Figure 13. Schematic illustration of the fabrication process for the self-alignment FFS-mode LC cell (Self-FFS cell): (a) before preparing the SAL and (b) after preparing the SAL and obtaining the homogeneous alignment, (c) the material design concept of the additive agents, and (d) the monomer-carrying chalcone unit used in this study [59,60].

2.9. Major issues in VA mode

Many companies produce PS-VA mode mainly for TV applications and gaming monitors.

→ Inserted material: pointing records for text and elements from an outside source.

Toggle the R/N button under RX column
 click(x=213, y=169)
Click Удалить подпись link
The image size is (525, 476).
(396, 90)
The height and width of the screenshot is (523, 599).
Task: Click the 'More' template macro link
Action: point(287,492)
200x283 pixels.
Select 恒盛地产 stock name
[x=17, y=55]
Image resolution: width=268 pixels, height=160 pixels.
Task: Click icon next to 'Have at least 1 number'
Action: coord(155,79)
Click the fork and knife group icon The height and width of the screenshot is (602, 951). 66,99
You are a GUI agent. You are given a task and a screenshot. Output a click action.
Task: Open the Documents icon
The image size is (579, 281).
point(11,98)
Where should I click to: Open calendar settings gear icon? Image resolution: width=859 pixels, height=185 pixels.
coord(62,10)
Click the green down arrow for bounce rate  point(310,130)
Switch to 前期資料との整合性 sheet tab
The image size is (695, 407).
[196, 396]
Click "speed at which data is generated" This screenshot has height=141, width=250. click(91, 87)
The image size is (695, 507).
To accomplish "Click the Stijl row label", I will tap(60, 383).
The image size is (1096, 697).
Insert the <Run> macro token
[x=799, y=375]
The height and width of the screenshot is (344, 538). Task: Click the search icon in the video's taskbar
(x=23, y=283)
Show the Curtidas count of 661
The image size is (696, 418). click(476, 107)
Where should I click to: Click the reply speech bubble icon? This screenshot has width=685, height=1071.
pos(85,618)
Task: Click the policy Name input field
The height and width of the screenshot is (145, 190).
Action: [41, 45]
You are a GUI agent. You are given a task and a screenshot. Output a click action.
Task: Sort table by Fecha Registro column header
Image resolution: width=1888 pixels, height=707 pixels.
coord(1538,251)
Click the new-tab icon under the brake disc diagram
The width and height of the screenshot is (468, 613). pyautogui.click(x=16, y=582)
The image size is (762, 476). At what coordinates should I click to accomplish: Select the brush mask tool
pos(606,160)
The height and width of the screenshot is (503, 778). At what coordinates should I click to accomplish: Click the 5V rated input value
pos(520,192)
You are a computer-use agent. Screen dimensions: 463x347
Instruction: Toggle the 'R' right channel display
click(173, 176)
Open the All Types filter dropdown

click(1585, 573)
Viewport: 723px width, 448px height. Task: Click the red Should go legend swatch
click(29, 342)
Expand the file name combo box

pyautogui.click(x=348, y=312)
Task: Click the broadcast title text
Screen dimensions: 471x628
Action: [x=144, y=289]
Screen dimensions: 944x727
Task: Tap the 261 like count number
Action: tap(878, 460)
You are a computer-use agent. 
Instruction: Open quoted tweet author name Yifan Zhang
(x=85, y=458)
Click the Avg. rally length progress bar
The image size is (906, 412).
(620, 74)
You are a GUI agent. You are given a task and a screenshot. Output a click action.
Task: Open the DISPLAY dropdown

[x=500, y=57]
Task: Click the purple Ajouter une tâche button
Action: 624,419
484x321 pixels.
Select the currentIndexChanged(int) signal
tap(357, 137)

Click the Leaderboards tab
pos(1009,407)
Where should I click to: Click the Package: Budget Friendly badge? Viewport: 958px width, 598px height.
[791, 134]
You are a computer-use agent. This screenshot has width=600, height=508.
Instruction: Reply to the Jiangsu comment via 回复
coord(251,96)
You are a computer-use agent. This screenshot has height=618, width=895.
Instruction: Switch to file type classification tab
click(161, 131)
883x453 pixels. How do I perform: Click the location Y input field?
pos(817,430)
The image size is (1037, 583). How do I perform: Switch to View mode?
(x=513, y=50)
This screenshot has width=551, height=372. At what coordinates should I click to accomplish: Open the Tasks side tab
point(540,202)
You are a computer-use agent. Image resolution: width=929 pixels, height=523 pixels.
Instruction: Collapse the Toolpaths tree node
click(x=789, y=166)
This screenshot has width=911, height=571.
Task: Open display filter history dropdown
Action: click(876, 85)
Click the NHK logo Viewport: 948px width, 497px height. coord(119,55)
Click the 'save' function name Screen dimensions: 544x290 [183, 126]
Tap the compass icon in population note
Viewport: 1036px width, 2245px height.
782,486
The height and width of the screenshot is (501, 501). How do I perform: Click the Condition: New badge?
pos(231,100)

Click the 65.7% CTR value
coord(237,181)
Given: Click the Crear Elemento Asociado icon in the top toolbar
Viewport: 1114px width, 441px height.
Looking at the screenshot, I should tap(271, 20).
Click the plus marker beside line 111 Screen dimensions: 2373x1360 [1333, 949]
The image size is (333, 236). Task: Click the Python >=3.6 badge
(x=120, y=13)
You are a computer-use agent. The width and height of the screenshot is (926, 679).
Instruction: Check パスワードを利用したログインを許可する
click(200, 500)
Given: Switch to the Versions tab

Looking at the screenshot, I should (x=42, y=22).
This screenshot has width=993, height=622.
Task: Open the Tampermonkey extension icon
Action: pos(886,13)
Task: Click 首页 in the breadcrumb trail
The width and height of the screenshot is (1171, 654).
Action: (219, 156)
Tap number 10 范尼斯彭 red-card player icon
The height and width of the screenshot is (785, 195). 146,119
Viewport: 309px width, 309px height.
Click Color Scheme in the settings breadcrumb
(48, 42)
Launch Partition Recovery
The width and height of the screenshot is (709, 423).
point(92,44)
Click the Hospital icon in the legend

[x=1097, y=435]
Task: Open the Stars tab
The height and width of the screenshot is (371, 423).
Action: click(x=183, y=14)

In PS-VA mode, the fishbone-shaped pixel electrode is utilized, and the additive RMs in the LC mixture should be polymerized by UV irradiation to form a surface pretilt angle of about 88.5^o in four different directions, while a bias voltage between the pixel and top plane-shaped electrode is applied [2,5]. In addition, 4-domain PS-VA mode was not enough to reduce color shift along off-normal viewing directions, and thus 8-domain PS-VA mode in which a pixel is divided into two regions and its voltage-on tilt angles are different from each other was applied to panels with resolution up to UHD (4K) [64,65]. However, as the panel resolution increases from 4K to 8K in TV, the aperture ratio drops to about 40% and the pixel size becomes too smaller, increasing the area ratio of trunk to fishbone [65–67]. In PS-VA mode, the fishbone-shaped electrode could not control LC’s tilting directions well enough to have φ = ±45^o in all pixel areas, and the trunk area does not contribute much to transmittance, as shown in Figure 14(a) and (b). Consequently, forming an 8-domain could result in severe transmittance loss in such a high-resolution display. The main challenge in VA mode is to keep high transmittance while pixel density increases. On the other hand, instead of forming an 8-domain, a super-viewing film that controls light propagation direction is added above the 4-domain VA panel to compensate for color shift along the horizontal direction [68].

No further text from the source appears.